Early instances of collective bargaining in America

Long before the series of squabbles with Great Britain which led to the American Revolution, American workers joined together to improve their lot regarding their employment and income. As early as 1636, Maine fishermen joined together in a strike, demanding a higher price for the cod they delivered for salting. The strike was a successful one. In the larger colonial towns, artisans joined together, not to control prices for their services but to establish markets and regulate their apprentices. Manufacturing was done by small firms, usually a master, one or two journeymen workers, and apprentices who were learning the trade, often as indentured servants.

Following the American Revolution manufacturing grew rapidly in the Northern American towns throughout the first half of the nineteenth century. By the end of the War of 1812 journeymen workers outnumbered master craftsmen in the cities, and in several they joined together to obtain improvements in their compensation through either increased pay or decreased working hours for the same pay as previously. These cases were frequently referred by craftsmen to the magistrates, and the courts nearly always found the collusion to be illegal criminal activities, fining the workers, and in cases where they were unable to pay, jailing them for a time.

The developing case law led to the consideration that laborers had the right to gather in guilds or unions, but not to use gathering as a means of applying collective bargaining regarding wages or work conditions. Such activity was held to be illegal in emerging American common law. In 1842 a Massachusetts Supreme Court decision softened the conspiracy doctrine, finding unions to be legal if they were formed for a legal purpose and used legal means. The decision, Commonwealth v. Hunt is sometimes cited as a landmark of the labor movement, but it affected only Massachusetts. Conspiracy convictions of labor organizers continued in other states.

Through the first half of the nineteenth century labor organizations were local affairs, and covered workers in a single profession, such as the Journeymen Bootmakers Society in Boston, the organization found to be legal in Commonwealth v. Hunt. During the American Civil War Northern manufacturing grew exponentially, and following its end the National Labor Union (NLU) was formed by William H. Sylvis, a member of a local ironmolders union in Philadelphia. Sylvis planned to create an organization of the different unions and labor societies for various trades into a single entity which covered workers in all trades.

The NLU was moderately successful for a time, but the union experienced recruiting difficulties, competition from local unions for membership, and poor leadership and communication. It reached a peak of around 600,000 members in 1869 but declined rapidly in 1870. A similar organization for workers in the shoe industry formed in Wisconsin in 1867, grew rapidly in the state, declined even more rapidly, and collapsed during the Panic of 1873, as did the NLU. The goal of national labor organization remained elusive.

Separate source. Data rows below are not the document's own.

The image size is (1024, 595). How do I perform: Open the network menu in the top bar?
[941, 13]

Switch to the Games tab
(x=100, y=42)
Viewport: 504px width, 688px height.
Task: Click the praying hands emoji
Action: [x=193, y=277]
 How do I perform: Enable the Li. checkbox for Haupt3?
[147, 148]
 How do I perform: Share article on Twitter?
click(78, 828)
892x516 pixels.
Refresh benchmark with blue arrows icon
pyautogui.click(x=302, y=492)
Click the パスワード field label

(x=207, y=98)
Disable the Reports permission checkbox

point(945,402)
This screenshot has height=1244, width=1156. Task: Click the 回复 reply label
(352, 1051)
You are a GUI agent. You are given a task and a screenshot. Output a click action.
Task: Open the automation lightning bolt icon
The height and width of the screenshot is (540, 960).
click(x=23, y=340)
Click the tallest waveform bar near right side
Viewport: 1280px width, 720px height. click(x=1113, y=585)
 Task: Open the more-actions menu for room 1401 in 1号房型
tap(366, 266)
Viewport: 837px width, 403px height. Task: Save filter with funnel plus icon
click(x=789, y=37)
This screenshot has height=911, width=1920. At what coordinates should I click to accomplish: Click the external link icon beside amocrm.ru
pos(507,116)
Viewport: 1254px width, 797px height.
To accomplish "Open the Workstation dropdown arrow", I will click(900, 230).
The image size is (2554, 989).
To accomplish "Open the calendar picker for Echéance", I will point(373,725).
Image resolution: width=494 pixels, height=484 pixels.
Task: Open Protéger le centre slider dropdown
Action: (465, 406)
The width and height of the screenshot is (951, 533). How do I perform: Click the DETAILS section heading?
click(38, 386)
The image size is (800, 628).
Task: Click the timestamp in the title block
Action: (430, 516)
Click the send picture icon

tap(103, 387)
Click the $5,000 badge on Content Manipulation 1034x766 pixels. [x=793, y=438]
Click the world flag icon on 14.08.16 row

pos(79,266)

In 1869 the Knights of Labor were formed, grew slowly for a decade, and then experienced a burst of growth in the 1880s. In the railroad industry which boomed in the decade following the Civil War, numerous unions developed based on the different trades demanded by the railroads. These included the Brotherhood of Railroad Engineers; the Brotherhood of Locomotive Firemen; and the Order of Railroad Conductors, among others. The railroad unions considered the Knights of Labor and the American Federation of Labor (AFL) to be too radical and avoided affiliation with them, consolidating power among themselves.

Some railroad workers individually joined the Knights of Labor, especially during its period of explosive growth which started in 1880. The Knights of labor stressed programs for workers and their families, including the development of recreation facilities and educational programs. The Knights also used tactics which included them being associated with the anarchist movement which began in the United States. The association was an inaccurate perception which was fed by the anti-labor movement, but after the Haymarket Riot in 1886, in which seven policemen were killed, the Knights could not shake the reputation, and most of its members defected to the less radical AFL and the railroad brotherhoods.